Question Number 18274 by Tinkutara last updated on 17/Jul/17

A balloon moves up vertically such

that if a stone is projected with a

horizontal velocity u relative to balloon,

the stone always hits the ground at a

fixed point at a distance \frac{2 u^{2}}{g} horizontally

away from it . Find the height of the

balloon as a function of time .

Answered by mrW1 last updated on 19/Jul/17

v = \frac{dy}{dt}

T = time the stone needs to hit the ground

uT = \frac{{2 u}^{2}}{g} as given

\Rightarrow T = \frac{2 u}{g}

y = - vT + \frac{1}{2} {gT}^{2}

\Rightarrow y = - \frac{2 u}{g} \times \frac{dy}{dt} + \frac{1}{2} g \times \frac{{4 u}^{2}}{g^{2}} = - \frac{2 u}{g} (\frac{dy}{dt} - u)

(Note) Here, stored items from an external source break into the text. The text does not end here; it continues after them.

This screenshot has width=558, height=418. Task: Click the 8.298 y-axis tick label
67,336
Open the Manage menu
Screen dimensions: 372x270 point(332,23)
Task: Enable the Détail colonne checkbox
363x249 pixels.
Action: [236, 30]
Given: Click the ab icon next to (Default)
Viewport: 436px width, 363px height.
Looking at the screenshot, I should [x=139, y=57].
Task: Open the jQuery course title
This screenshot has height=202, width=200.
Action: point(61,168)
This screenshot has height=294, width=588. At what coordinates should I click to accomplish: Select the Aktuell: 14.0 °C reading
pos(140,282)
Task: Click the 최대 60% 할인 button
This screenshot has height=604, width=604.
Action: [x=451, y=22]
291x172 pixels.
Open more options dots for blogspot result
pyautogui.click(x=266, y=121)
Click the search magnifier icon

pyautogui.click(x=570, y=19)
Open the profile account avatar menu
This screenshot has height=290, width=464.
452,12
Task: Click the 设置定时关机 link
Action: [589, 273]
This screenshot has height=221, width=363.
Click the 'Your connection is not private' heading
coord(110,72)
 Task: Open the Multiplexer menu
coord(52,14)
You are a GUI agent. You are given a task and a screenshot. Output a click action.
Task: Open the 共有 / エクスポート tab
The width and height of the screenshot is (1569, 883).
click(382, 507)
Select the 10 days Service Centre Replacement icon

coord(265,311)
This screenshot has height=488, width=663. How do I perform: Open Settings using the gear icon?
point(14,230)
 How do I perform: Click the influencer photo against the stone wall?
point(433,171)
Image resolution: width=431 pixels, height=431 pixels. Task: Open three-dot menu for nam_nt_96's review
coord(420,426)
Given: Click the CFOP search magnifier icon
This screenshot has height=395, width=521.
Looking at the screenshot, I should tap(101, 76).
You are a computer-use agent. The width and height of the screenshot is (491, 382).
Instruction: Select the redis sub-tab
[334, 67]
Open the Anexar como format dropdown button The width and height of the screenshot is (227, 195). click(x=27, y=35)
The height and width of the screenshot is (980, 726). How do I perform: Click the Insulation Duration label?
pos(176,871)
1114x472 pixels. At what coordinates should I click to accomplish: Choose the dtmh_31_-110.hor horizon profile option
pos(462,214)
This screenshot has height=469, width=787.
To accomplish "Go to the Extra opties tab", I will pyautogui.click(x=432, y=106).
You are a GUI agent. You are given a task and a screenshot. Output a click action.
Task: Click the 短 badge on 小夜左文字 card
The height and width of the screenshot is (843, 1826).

\Rightarrow \frac{dy}{dt} = u - \frac{g}{2 u} y

\frac{dy}{u - \frac{g}{2 u} y} = dt

- \frac{2 u}{g} \ln (u - \frac{g}{2 u} y) = t + C

y = 0 at t = 0

\Rightarrow C = - \frac{2 u}{g} \ln u

\frac{2 u}{g} [\ln u - \ln (u - \frac{g}{2 u} y)] = t

\frac{2 u}{g} [\ln \frac{u}{u - \frac{g}{2 u} y}] = t

\frac{u}{u - \frac{g}{2 u} y} = e^{\frac{g}{2 u} t}

u - \frac{g}{2 u} y = {ue}^{- \frac{g}{2 u} t}

\Rightarrow y = \frac{{2 u}^{2}}{g} (1 - e^{- \frac{gt}{2 u}})

Commented by Tinkutara last updated on 19/Jul/17

Thanks Sir!